Even after Senator Hillary Rodham Clinton called his position naïve, Mr. Obama refused to shy away from it, at times speaking explicitly in terms of a potential meeting with Mr. Ahmadinejad.
So what changed? The volume and breadth of the criticism Obama has received for this position has steadily increased, especially of late. Two days ago, Richard Cohen suggested that Obama didn’t know what he said when he made that pledge and fretted over his “worrisome naivete”. As that assessment gains traction across the spectrum, Obama has attempted to reverse himself without actually admitting that he was wrong.

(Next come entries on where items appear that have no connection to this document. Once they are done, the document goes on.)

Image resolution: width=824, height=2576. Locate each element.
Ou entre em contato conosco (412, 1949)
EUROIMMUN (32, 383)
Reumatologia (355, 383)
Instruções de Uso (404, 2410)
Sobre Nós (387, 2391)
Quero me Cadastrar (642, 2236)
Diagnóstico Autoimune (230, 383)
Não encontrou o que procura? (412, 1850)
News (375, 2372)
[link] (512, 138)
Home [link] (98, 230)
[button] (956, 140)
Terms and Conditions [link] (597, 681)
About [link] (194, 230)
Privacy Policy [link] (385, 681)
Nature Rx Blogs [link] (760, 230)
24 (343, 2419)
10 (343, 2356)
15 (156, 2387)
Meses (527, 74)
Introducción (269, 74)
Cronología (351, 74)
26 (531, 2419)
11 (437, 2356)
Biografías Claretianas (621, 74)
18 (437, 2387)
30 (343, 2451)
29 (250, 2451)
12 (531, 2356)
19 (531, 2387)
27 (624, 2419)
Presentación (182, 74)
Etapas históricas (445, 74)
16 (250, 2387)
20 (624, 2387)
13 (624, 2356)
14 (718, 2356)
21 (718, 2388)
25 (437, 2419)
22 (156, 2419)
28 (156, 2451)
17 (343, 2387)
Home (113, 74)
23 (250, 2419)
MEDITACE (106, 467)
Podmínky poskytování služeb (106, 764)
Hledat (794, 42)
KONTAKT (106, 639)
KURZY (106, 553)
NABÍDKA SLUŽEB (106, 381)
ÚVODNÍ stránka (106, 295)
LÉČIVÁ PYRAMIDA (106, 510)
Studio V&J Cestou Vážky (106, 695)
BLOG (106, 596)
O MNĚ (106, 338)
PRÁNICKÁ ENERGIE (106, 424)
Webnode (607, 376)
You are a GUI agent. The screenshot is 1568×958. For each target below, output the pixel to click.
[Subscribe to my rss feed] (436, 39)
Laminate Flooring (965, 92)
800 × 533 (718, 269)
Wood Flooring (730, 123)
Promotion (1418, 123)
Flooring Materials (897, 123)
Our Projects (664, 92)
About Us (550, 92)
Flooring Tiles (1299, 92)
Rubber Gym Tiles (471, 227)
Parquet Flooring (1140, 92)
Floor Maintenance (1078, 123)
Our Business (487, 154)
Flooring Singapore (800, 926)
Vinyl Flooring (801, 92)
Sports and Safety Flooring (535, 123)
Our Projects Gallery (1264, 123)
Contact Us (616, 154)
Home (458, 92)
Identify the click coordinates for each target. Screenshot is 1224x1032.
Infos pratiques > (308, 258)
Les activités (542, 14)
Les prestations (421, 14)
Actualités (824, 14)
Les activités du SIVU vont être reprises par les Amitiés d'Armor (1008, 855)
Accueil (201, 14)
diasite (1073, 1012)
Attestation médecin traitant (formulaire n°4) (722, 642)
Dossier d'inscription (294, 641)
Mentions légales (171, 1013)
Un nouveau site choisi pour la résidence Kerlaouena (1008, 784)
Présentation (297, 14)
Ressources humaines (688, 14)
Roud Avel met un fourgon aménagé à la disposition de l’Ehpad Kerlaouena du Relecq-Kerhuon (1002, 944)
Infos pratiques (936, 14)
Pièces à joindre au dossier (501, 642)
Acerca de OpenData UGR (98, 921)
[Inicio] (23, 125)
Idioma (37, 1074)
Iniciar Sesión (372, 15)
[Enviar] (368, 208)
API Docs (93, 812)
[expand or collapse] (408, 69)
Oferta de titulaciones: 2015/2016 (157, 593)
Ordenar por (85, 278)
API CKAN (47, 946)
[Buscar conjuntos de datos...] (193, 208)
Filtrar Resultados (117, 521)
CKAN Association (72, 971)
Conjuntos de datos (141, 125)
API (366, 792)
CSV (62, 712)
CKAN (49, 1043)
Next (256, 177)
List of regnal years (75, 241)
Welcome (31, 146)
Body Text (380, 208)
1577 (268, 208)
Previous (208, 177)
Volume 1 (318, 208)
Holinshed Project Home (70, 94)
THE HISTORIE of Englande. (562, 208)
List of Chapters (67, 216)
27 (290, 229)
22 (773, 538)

In this very article, Obama claims that he didn’t say he would meet the leaders of Iran, North Korea, Syria, Venezuela, and other hostile nations unconditionally. He told the Times that this accusation was a “distortion” by John McCain. However, the YouTube makes his unequivocal answer very clear:
Heck, Obama’s own website says the exact same thing:
Diplomacy: Obama is the only major candidate who supports tough, direct presidential diplomacy with Iran without preconditions. Now is the time to pressure Iran directly to change their troubling behavior. Obama would offer the Iranian regime a choice. If Iran abandons its nuclear program and support for terrorism, we will offer incentives like membership in the World Trade Organization, economic investments, and a move toward normal diplomatic relations. If Iran continues its troubling behavior, we will step up our economic pressure and political isolation. Seeking this kind of comprehensive settlement with Iran is our best way to make progress.
Obama then tried to say that he didn’t mean that he would meet with Mahmoud Ahmadinejad specifically. Unfortunately, as ABC pointed out last week, Obama confirmed that he would do exactly that three months after the YouTube debate:
Obama may want to spin out of the trap that he laid for himself in his attempt to out-clever his Democratic opponents, but his own repeated rhetoric on this point won’t allow it. Either he has to keep insisting that “without preconditions” somehow includes acquiescence to American preconditions for ending terrorist support and interference in Iraq, or he has to admit that he didn’t have a clue about foreign policy when he answered that question last summer and kept doubling down on it throughout the Democratic primaries.